Nina Cornelia Santoso

Following the enactment of Government Regulation in Lieu of Law (Peraturan Pemerintah Pengganti Undang-undang, or Perppu) No. 1 of 2017, concerning access to financial information for the interest of taxation on May 8 2017, the House of Representatives have further discussed whether to accept and bring the Perppu to a plenary meeting to be ratified as a law.

It was reported that nine of the 10 factions on Commission XI of the House of Representatives agreed thereto, while one faction, Gerindra Party, did not explicitly state its agreement and suggested the content of the Perppu should be accommodated in the draft bill concerning general provisions on tax instead. Most of the factions gave notes regarding the limit of balance of financial accounts that can be accessed in the framework of exchange of information (AEOI). In response, the Minister of Finance (MoF) stated that the limit will be further discussed in the future.

Previously, the MoF has issued an implementing regulation of the Perppu, Regulation No. 70/PMK.03/2017 (MoF Regulation 70/2017), on June 2 2017. This regulation provides more thorough steps and procedures on the implementation of the automatic exchange of information (AEOI), including:

  • Details of financial services entities required to submit reports containing the AEOI;

  • Details on financial accounts that must be reported and those that are exempted therefrom; and

  • The reporting procedures.

To implement the above regulations, the Indonesian Director General of Tax (DGT) signed cooperation agreements with several countries, including Hong Kong. The DGT and the Hong Kong Commissioner of the Inland Revenue Department signed a bilateral competent authority agreement (BCAA) on June 16 2017. The signing marked the first bilateral agreement on the AEOI signed by the Indonesian government, as well as the first step of cooperation between the two countries in matters related thereto. As a result, the Indonesian government may access financial information of Indonesian taxpayers having financial accounts in Hong Kong, and vice versa. Any financial information obtained through the AEOI cooperation will be added to the tax database of the respective country, which is expected to encourage voluntary compliance of taxation obligations, particularly in the reporting of income and financial assets overseas. On July 4 2017, the DGT also signed a joint declaration with the Ambassador of Switzerland, which demonstrates both countries' agreement to cooperate in the framework of the AEOI. Brunei Darussalam and Macau are expected to follow next.

*Written problem 1*:
Answer each of the following from the text on Indonesia's access to financial information for taxation.
(a) On what date did the Minister of Finance issue Regulation No. 70/PMK.03/2017?
(b) Which faction on Commission XI did not explicitly state its agreement to the Perppu?
(c) On what date did the Director General of Tax sign the joint declaration with the Ambassador of Switzerland?
*Written problem 2*: Write the next part of the text on Indonesia's access to financial information for taxation, starting after its final sentence.

*Data supplied*:
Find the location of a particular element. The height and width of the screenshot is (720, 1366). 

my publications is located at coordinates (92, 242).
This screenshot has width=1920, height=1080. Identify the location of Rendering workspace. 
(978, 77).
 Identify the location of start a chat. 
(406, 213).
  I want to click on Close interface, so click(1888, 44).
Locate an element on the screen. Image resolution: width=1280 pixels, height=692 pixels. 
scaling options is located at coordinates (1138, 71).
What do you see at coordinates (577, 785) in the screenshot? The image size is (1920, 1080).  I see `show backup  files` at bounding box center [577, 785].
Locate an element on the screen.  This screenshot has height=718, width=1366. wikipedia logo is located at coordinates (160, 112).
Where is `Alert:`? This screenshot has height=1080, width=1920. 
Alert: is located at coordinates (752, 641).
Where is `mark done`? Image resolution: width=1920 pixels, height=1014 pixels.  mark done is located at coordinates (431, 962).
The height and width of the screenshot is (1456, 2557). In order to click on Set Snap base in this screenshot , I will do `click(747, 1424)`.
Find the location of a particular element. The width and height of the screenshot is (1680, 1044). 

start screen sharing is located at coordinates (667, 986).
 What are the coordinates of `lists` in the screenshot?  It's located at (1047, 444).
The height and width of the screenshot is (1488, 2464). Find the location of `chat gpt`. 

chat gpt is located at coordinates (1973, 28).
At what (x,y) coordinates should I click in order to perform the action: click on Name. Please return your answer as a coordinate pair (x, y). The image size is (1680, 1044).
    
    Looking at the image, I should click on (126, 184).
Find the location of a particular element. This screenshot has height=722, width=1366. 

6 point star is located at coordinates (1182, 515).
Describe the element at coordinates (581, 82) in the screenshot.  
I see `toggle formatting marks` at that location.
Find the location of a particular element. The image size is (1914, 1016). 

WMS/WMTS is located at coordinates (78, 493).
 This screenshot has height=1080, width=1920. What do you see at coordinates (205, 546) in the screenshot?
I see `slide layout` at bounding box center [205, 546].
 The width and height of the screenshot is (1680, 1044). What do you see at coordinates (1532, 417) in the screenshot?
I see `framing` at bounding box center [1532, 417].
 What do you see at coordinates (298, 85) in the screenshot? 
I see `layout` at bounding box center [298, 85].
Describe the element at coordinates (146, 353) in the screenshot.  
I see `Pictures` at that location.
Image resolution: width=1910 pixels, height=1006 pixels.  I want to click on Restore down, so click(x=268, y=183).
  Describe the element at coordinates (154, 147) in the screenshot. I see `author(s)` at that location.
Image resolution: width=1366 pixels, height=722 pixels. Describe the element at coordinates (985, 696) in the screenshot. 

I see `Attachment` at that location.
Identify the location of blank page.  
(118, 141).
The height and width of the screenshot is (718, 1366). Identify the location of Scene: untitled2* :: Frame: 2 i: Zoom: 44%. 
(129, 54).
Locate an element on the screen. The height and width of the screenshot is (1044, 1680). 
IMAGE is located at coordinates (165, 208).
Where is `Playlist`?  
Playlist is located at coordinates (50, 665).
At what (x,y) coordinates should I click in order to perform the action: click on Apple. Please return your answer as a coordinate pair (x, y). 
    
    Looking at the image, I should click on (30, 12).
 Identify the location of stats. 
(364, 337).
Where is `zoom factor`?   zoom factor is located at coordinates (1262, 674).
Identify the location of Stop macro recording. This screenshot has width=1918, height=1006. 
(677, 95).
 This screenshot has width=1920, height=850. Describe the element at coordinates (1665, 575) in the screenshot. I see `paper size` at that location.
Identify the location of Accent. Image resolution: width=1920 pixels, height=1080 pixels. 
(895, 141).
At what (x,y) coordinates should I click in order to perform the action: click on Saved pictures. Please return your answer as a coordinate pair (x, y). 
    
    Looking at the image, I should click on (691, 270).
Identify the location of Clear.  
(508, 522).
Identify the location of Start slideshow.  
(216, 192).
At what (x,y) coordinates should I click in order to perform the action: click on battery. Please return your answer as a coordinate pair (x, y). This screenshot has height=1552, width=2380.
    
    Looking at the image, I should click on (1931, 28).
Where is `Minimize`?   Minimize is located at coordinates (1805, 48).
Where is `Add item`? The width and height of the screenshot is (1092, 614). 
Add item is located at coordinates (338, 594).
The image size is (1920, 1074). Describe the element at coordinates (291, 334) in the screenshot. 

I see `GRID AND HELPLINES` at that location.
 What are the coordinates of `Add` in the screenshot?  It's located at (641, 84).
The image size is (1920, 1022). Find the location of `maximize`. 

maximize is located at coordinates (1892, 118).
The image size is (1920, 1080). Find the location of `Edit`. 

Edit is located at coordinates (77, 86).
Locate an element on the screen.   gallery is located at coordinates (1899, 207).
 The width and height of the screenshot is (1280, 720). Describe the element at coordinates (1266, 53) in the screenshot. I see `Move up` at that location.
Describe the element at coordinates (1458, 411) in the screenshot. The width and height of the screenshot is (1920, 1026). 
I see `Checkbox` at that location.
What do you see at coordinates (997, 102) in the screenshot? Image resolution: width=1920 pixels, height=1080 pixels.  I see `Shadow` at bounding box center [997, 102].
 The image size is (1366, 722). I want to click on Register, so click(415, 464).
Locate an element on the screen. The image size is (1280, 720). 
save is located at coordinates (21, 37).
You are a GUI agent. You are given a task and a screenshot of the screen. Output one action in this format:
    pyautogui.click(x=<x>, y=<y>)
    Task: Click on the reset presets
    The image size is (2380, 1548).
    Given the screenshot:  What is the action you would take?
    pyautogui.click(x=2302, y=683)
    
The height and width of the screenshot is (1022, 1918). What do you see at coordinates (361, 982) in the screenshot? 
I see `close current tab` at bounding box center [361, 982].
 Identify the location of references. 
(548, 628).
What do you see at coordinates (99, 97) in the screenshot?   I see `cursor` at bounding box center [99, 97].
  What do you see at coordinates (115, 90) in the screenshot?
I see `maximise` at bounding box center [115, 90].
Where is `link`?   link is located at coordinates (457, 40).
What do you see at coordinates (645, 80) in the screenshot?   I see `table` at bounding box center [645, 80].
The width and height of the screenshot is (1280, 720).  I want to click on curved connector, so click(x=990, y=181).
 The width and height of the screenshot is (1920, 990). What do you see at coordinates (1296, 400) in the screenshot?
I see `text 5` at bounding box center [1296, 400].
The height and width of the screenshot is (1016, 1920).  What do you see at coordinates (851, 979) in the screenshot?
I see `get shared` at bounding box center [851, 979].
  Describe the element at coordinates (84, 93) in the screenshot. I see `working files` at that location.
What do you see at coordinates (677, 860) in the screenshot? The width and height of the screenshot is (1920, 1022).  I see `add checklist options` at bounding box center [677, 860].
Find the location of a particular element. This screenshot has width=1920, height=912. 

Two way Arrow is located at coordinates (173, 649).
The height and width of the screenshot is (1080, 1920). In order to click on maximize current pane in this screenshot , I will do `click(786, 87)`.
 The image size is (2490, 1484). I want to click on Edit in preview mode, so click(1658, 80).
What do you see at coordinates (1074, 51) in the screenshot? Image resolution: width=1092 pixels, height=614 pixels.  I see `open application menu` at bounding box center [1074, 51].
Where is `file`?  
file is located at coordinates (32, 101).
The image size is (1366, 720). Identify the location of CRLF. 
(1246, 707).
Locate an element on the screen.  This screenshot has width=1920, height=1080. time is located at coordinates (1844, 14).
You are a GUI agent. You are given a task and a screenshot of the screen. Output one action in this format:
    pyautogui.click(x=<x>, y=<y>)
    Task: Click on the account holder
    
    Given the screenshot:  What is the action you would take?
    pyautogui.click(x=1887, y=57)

*Exercise response 1*:
(a) June 2 2017
(b) Gerindra Party
(c) July 4 2017

*Exercise response 2*:
On a separate occasion, the DGT issued the DGT Regulation No. PER-10/PJ/2017, concerning procedures of implementation of approval of double taxation avoidance (DTA) (DGT Regulation 10/2017) to replace the old regulations issued in 2009 and 2010 stipulating the same, as well as prevention of misappropriation of approval of DTA. In general, DGT Regulation 10/2017 provides new formats of the certificate of domicile (CoD) forms to be completed and submitted by the non-resident taxpayer and the tax withholder/collector, in order for them to enjoy tax treaty benefits. The CoD forms consist of:

  • DGT-1 Form: used by non-resident taxpayers other than those using DGT-2 Form; and

  • DGT-2 Form: used by banks, pension funds, and non-resident taxpayers receiving and/or obtaining income through custodians.

In principle, a tax withholder/collector is required to withhold/collect payable tax of income received by a non-resident taxpayer in accordance with the provisions under the Indonesian Income Tax Law. However, the tax withholder/collector is allowed to withhold/collect tax in accordance with a tax treaty in the event of, among others, the non-resident taxpayer submitting a CoD form that has met the administrative qualifications and other certain qualifications. The administrative qualifications are more or less similar with those stipulated under the old regulations. The "other certain qualifications" requirement is newly regulated, which in principle consists of the following:

  • For a non-resident taxpayer using DGT-1 Form, statements related to economic motives, management of business activities (including authority to carry out transactions), fixed and movable assets, employees, and other active activities or business must be made.

  • For a non-resident taxpayer using DGT-1 Form which is required to be a beneficial owner in the tax treaty, statements related to non-agency, non-nominee, and non-conduit must be made.

  • For a non-resident taxpayer using DGT-2 Form, statements related to being a tax subject at the resident country as well as non-agency, non-nominee, and non-conduit must be made.

Another key change is that the non-resident taxpayer is no longer required to confirm whether the earned income is subject to tax in its resident country.

The DGT Regulation 10/2017 also allows a refund of excess tax withholding and/or collection in certain circumstances.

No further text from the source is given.